Records from a collection:
__________________________________________________
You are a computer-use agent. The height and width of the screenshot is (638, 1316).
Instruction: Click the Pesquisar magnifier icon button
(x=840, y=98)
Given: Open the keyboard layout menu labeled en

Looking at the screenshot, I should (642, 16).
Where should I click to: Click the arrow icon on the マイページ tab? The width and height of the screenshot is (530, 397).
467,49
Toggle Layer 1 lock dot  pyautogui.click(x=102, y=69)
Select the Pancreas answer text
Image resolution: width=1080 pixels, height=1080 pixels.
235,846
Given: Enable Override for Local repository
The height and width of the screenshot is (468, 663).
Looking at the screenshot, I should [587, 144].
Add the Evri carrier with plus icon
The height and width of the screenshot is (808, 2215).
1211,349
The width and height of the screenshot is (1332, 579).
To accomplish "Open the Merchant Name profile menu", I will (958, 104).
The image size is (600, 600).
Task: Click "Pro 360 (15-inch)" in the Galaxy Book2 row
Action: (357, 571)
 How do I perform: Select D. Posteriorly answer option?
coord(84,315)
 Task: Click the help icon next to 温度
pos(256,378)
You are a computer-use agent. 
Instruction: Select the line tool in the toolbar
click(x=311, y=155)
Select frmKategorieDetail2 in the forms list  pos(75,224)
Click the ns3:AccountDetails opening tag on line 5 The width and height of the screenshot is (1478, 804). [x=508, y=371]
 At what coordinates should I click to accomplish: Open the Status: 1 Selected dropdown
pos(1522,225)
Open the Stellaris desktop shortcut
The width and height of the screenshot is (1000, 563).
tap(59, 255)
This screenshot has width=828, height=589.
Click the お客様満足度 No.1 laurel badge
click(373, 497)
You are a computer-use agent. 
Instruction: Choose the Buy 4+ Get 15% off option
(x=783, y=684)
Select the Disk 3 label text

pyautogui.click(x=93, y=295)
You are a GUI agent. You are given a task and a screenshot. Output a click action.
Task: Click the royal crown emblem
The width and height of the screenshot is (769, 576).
__________________________________________________
Aim of the task: Repeat the records above in full, character for character.

Answer to this task:
You are a computer-use agent. The height and width of the screenshot is (638, 1316).
Instruction: Click the Pesquisar magnifier icon button
(x=840, y=98)
Given: Open the keyboard layout menu labeled en

Looking at the screenshot, I should (642, 16).
Where should I click to: Click the arrow icon on the マイページ tab? The width and height of the screenshot is (530, 397).
467,49
Toggle Layer 1 lock dot  pyautogui.click(x=102, y=69)
Select the Pancreas answer text
Image resolution: width=1080 pixels, height=1080 pixels.
235,846
Given: Enable Override for Local repository
The height and width of the screenshot is (468, 663).
Looking at the screenshot, I should [587, 144].
Add the Evri carrier with plus icon
The height and width of the screenshot is (808, 2215).
1211,349
The width and height of the screenshot is (1332, 579).
To accomplish "Open the Merchant Name profile menu", I will (958, 104).
The image size is (600, 600).
Task: Click "Pro 360 (15-inch)" in the Galaxy Book2 row
Action: (357, 571)
 How do I perform: Select D. Posteriorly answer option?
coord(84,315)
 Task: Click the help icon next to 温度
pos(256,378)
You are a computer-use agent. 
Instruction: Select the line tool in the toolbar
click(x=311, y=155)
Select frmKategorieDetail2 in the forms list  pos(75,224)
Click the ns3:AccountDetails opening tag on line 5 The width and height of the screenshot is (1478, 804). [x=508, y=371]
 At what coordinates should I click to accomplish: Open the Status: 1 Selected dropdown
pos(1522,225)
Open the Stellaris desktop shortcut
The width and height of the screenshot is (1000, 563).
tap(59, 255)
This screenshot has width=828, height=589.
Click the お客様満足度 No.1 laurel badge
click(373, 497)
You are a computer-use agent. 
Instruction: Choose the Buy 4+ Get 15% off option
(x=783, y=684)
Select the Disk 3 label text

pyautogui.click(x=93, y=295)
You are a GUI agent. You are given a task and a screenshot. Output a click action.
Task: Click the royal crown emblem
The width and height of the screenshot is (769, 576).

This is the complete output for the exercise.